• _TASK ITEM_
From the entries below, copy every line holding the word "ترجمه".

:::

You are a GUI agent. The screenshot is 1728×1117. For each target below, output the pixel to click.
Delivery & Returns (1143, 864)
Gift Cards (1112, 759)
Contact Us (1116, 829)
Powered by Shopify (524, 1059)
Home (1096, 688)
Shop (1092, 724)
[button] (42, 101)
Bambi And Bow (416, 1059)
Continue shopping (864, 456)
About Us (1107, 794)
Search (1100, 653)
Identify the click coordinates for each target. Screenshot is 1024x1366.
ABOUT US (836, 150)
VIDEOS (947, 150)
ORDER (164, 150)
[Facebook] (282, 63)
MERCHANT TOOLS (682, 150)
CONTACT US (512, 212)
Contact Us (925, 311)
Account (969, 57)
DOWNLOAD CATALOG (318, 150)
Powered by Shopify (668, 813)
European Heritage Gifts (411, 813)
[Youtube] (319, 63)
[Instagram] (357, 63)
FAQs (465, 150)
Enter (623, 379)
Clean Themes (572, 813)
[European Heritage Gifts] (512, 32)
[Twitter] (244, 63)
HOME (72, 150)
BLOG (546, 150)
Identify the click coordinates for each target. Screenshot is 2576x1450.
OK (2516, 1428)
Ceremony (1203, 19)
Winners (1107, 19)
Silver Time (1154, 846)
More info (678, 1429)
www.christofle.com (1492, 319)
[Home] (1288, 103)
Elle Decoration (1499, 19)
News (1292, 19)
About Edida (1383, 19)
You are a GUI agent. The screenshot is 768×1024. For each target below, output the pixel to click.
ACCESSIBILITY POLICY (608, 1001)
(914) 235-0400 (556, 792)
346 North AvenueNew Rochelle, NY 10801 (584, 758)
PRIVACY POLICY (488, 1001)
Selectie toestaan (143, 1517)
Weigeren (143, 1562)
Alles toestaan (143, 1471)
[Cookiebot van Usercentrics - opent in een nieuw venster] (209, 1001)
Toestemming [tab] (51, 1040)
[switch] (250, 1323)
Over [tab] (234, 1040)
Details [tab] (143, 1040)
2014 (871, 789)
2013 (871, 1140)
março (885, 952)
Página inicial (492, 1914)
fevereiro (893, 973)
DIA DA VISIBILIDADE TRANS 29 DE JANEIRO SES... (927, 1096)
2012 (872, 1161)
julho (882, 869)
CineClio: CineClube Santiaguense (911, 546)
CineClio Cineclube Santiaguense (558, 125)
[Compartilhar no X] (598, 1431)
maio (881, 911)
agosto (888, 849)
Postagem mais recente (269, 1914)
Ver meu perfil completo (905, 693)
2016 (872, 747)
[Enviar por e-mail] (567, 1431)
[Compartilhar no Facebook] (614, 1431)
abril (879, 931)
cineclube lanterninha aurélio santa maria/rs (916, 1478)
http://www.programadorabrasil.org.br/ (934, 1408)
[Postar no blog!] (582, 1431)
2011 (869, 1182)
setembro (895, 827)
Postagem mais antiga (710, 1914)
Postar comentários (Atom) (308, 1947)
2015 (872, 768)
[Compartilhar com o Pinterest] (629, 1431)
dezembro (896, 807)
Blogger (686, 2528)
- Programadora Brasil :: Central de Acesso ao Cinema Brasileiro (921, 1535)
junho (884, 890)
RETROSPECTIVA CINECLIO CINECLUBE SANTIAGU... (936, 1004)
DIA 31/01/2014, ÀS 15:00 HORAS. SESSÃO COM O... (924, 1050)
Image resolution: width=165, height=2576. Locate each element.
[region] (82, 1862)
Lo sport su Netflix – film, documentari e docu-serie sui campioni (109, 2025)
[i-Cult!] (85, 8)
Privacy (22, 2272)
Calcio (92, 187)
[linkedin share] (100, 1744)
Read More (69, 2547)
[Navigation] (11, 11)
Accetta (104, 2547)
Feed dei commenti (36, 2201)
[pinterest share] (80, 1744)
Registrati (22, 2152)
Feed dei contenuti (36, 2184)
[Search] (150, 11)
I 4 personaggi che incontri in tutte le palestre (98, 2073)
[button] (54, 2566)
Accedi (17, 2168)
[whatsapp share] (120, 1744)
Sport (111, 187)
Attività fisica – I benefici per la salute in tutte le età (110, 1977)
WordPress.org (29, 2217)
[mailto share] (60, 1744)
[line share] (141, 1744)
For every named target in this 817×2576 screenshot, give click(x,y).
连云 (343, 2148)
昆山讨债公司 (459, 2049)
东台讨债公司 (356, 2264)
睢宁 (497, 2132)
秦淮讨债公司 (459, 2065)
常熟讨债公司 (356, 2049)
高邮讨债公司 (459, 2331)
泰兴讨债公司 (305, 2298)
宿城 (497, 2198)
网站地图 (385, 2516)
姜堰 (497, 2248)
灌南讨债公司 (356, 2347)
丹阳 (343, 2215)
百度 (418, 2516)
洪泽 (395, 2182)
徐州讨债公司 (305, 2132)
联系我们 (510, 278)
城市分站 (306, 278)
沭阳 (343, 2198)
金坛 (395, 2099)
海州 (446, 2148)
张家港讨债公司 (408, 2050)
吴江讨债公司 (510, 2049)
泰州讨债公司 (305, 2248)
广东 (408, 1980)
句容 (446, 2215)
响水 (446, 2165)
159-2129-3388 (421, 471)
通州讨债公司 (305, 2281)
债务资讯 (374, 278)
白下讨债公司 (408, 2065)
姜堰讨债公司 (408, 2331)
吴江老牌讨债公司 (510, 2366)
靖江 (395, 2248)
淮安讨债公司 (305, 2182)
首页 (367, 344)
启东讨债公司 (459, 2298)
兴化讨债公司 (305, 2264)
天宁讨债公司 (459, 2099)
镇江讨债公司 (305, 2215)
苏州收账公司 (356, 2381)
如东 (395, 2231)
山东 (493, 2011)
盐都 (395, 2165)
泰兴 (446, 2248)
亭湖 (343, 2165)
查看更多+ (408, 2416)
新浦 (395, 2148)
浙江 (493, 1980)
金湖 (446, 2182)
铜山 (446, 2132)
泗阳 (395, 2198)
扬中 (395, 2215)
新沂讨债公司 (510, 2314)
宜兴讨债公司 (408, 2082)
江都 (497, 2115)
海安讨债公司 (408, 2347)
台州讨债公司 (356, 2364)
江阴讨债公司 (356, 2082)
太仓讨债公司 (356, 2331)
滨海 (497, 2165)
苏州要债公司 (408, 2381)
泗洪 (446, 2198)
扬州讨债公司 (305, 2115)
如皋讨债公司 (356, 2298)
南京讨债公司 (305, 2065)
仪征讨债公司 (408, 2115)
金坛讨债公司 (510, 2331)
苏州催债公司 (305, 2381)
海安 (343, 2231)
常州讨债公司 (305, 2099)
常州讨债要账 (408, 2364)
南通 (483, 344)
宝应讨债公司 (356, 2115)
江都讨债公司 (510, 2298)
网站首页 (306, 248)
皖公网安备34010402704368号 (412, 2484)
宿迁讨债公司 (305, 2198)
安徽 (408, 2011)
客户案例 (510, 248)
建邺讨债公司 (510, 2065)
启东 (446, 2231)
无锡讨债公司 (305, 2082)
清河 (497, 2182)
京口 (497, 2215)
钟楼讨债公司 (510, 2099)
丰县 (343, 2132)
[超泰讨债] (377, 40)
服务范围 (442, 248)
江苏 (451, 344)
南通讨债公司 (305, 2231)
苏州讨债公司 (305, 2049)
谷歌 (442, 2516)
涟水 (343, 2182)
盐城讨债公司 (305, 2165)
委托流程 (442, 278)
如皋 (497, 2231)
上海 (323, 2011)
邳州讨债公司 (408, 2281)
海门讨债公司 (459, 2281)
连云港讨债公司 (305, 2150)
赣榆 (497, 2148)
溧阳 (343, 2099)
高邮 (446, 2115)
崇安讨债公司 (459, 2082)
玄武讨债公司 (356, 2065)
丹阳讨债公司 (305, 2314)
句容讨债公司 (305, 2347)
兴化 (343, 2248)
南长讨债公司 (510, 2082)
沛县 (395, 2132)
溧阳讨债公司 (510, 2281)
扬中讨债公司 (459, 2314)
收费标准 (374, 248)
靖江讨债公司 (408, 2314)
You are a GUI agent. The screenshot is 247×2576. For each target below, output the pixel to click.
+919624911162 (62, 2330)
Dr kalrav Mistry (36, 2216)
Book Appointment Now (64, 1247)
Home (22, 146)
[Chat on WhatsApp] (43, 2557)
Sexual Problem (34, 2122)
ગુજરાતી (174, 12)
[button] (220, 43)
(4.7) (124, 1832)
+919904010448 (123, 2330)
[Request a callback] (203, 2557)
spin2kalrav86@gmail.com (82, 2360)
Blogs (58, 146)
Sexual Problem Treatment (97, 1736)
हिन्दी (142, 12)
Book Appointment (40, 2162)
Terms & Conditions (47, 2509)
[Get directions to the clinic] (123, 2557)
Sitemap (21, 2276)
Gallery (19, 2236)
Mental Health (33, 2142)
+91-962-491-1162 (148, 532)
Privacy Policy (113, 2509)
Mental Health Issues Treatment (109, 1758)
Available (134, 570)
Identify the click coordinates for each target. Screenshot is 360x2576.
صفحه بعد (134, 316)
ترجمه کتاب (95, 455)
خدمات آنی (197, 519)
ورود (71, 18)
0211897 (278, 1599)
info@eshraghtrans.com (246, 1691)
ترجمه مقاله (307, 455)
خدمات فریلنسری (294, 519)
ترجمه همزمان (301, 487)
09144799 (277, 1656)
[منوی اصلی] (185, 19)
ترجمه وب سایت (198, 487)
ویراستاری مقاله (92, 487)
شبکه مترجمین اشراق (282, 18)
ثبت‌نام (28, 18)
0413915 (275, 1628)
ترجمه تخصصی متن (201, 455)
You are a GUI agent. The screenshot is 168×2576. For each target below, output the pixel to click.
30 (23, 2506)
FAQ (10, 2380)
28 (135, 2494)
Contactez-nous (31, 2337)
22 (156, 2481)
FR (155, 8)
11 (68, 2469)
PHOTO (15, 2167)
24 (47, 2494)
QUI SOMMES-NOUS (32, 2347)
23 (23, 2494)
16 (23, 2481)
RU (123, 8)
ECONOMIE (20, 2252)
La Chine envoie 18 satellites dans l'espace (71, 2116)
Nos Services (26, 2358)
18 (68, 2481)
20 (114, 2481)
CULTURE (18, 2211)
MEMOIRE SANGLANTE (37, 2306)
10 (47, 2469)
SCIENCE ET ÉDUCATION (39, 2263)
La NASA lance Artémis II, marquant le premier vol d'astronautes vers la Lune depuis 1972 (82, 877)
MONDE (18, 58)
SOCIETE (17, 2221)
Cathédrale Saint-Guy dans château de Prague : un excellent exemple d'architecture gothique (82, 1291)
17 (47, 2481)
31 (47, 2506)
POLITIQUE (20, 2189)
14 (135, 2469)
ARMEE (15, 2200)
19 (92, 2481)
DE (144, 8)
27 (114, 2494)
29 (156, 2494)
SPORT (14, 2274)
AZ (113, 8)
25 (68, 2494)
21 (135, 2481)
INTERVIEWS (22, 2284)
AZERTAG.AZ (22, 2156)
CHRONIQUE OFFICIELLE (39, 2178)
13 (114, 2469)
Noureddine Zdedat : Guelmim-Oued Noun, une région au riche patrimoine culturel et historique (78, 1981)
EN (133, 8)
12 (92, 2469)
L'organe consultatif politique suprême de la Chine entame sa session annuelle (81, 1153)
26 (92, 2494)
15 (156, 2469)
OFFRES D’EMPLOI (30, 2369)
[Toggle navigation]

:::

• _SOLUTION_
ترجمه کتاب (95, 455)
ترجمه مقاله (307, 455)
ترجمه همزمان (301, 487)
ترجمه وب سایت (198, 487)
ترجمه تخصصی متن (201, 455)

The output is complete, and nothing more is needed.